## WHAT TO PRODUCE
Please work out how many lines in the data below contain "Color", and reply with that number alone.

## TASK INPUT
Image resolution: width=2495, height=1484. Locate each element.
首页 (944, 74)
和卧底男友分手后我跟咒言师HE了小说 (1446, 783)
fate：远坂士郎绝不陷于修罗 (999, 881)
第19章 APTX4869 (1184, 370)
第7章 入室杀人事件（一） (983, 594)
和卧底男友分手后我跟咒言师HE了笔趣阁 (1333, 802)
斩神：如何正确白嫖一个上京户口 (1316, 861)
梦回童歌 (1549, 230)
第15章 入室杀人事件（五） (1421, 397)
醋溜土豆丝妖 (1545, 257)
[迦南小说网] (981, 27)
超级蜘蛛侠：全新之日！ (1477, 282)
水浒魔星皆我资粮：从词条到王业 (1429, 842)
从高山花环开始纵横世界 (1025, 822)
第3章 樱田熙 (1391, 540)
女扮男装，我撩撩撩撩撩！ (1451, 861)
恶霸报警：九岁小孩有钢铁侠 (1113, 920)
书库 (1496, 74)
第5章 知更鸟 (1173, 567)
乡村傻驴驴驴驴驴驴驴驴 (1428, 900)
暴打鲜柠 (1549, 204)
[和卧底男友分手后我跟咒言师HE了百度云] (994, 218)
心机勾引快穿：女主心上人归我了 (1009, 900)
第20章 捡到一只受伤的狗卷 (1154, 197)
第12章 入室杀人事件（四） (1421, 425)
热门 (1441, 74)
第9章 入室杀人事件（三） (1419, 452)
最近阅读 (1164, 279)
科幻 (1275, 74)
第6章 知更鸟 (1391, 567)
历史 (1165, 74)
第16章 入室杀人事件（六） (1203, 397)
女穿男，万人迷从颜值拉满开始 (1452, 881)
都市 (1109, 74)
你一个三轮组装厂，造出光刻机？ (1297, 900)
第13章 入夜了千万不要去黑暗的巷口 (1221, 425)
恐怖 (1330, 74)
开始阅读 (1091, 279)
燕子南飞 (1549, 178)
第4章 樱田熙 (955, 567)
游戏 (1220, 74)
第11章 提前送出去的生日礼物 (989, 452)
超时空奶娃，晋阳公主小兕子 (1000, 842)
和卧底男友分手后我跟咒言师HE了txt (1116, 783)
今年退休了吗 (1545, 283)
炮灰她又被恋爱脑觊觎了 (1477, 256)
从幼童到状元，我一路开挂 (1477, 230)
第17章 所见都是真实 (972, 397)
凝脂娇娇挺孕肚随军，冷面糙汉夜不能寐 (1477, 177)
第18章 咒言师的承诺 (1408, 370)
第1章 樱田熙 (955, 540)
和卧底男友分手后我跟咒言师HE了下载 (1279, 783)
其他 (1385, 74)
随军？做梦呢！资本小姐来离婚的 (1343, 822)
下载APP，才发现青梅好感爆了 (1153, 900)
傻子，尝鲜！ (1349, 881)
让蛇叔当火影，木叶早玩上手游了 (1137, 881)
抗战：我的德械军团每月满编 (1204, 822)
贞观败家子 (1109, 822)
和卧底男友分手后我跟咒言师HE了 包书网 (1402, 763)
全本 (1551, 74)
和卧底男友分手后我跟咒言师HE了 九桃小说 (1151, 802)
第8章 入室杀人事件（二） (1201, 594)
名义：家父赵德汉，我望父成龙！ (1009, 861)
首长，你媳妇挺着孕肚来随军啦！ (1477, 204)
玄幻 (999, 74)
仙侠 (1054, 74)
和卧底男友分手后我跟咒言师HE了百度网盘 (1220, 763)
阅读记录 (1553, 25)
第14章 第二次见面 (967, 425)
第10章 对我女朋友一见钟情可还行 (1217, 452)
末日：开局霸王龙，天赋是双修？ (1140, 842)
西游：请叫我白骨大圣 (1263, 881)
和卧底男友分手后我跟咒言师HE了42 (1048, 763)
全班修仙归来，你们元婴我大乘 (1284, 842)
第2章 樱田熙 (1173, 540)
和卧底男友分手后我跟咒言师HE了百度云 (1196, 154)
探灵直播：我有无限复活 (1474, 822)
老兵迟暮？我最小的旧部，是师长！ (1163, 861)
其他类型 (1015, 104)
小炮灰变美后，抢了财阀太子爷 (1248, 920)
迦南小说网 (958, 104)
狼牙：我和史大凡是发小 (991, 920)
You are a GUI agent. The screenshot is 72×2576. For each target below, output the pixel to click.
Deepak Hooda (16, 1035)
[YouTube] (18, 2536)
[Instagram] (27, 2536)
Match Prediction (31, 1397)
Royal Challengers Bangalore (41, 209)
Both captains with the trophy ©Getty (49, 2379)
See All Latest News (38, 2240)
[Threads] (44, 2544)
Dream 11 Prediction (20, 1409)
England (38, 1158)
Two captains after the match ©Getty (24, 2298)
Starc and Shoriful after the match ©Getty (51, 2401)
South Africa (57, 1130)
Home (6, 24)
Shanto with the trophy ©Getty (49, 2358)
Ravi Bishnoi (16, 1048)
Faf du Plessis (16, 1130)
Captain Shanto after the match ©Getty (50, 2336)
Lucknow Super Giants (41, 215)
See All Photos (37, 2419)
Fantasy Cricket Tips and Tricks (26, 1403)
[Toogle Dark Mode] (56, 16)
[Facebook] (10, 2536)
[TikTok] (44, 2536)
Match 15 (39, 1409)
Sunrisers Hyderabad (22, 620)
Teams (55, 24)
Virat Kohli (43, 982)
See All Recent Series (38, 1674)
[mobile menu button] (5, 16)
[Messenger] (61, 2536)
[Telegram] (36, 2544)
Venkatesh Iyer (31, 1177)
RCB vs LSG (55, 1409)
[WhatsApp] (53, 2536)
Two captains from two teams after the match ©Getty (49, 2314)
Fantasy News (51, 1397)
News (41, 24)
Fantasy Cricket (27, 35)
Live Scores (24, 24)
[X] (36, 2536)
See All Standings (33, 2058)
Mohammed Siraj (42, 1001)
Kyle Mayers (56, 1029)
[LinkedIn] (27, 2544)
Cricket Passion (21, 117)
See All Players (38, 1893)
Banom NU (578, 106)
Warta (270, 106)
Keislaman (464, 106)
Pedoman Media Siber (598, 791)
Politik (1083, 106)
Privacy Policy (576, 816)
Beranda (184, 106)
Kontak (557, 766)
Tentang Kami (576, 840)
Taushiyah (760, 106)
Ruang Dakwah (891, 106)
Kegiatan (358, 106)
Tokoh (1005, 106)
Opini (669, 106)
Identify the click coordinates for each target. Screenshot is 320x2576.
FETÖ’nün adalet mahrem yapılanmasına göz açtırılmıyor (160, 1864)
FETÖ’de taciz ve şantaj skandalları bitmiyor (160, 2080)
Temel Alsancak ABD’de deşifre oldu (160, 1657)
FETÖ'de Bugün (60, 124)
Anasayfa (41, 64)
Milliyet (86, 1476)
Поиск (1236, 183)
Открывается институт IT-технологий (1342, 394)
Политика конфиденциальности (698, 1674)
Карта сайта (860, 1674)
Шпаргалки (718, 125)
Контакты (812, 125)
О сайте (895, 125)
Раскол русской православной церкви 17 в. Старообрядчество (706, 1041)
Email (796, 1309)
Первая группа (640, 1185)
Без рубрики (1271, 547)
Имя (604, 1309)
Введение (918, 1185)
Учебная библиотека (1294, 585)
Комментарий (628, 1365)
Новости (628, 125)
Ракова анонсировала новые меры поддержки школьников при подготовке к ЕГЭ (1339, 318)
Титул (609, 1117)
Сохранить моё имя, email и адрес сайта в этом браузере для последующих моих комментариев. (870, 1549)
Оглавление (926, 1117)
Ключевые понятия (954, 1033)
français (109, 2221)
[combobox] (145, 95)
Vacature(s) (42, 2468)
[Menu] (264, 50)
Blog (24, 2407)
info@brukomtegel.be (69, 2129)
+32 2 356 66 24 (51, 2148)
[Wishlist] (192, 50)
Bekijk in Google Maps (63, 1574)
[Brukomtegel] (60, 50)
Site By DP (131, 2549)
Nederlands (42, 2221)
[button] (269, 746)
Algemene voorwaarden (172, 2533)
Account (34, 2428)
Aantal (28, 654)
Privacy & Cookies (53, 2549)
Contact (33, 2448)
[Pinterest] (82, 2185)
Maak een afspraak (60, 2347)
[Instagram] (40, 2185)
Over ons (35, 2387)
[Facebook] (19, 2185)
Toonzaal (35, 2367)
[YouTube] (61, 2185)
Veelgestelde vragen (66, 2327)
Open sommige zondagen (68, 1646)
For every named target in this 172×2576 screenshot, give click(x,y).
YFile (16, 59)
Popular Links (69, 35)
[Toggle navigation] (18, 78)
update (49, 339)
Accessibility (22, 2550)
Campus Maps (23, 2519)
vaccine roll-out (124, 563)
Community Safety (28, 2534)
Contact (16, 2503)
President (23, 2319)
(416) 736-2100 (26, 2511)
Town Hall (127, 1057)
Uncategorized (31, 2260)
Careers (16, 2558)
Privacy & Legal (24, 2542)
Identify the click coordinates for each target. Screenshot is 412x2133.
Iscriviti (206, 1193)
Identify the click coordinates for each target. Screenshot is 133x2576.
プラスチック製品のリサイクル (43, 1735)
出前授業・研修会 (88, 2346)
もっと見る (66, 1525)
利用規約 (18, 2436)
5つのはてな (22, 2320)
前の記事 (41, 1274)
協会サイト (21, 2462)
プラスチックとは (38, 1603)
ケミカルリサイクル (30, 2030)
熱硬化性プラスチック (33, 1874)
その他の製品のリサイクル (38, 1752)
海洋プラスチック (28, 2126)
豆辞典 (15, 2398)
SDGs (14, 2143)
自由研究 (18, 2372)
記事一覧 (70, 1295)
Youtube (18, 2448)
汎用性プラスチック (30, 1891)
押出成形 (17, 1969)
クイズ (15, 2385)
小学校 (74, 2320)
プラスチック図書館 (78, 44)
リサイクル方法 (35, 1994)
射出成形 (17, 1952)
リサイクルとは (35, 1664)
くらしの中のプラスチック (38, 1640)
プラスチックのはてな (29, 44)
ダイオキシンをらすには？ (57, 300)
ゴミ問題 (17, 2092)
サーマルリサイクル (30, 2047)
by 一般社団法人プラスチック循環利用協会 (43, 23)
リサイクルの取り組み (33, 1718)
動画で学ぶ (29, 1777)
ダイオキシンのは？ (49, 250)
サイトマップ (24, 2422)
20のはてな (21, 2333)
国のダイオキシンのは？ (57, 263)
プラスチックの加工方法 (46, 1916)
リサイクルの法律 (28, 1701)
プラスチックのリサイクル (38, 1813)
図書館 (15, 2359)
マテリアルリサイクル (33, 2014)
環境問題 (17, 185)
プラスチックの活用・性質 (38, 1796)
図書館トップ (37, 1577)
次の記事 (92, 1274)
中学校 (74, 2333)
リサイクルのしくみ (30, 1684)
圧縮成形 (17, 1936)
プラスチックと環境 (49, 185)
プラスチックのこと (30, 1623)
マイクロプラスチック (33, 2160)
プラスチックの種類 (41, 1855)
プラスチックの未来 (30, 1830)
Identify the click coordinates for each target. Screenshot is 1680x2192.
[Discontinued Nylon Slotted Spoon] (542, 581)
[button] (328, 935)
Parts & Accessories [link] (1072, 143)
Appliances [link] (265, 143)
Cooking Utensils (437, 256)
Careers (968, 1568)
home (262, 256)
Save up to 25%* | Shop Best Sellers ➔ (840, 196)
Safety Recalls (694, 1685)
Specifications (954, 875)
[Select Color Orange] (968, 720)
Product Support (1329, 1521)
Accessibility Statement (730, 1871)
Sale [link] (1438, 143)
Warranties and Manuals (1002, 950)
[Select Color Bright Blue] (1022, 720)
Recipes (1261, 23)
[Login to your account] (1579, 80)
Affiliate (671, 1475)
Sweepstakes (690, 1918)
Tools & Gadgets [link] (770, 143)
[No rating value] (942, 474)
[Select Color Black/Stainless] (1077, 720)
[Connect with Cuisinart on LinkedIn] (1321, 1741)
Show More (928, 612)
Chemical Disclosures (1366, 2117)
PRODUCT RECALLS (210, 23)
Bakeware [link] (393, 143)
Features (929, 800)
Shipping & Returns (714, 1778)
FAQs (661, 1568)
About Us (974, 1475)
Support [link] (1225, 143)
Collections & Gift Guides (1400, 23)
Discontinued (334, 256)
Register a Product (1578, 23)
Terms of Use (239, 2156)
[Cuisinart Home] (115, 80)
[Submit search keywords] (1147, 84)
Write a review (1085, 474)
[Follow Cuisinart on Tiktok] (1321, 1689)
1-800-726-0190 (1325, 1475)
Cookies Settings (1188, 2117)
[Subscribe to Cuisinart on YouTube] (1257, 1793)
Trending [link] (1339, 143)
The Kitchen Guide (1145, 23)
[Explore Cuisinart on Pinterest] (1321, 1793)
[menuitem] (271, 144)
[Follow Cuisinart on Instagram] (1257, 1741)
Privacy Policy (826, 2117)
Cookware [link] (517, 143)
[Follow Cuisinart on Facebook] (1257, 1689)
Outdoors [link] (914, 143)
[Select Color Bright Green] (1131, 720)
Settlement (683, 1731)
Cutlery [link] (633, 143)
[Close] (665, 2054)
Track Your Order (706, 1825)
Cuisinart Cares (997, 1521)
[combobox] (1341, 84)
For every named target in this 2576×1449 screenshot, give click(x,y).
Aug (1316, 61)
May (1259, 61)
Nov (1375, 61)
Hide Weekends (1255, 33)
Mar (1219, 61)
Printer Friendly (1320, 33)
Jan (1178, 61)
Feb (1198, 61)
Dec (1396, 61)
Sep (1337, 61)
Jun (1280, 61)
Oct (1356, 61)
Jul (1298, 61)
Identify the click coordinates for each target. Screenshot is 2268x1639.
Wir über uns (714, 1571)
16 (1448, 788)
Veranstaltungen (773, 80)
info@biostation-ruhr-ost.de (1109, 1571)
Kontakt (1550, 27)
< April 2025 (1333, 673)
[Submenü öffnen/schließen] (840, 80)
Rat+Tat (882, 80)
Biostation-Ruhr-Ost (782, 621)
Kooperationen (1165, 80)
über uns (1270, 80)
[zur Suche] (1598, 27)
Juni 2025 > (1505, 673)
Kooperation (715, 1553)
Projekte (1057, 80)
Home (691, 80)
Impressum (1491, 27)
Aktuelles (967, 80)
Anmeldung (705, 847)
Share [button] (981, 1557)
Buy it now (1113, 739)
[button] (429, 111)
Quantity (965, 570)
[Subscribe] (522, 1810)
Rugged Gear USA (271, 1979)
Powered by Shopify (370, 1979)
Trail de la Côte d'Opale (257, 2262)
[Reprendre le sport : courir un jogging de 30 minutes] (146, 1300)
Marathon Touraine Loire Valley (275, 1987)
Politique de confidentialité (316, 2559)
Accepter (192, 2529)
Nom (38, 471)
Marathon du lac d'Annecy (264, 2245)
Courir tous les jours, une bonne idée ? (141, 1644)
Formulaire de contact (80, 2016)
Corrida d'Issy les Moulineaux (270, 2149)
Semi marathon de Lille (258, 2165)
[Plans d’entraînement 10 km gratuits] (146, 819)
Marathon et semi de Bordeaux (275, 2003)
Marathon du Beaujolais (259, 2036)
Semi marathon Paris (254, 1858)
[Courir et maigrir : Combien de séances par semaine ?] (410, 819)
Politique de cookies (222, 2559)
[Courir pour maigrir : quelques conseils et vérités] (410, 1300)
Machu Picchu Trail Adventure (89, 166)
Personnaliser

## ANSWER TO THIS EXERCISE
4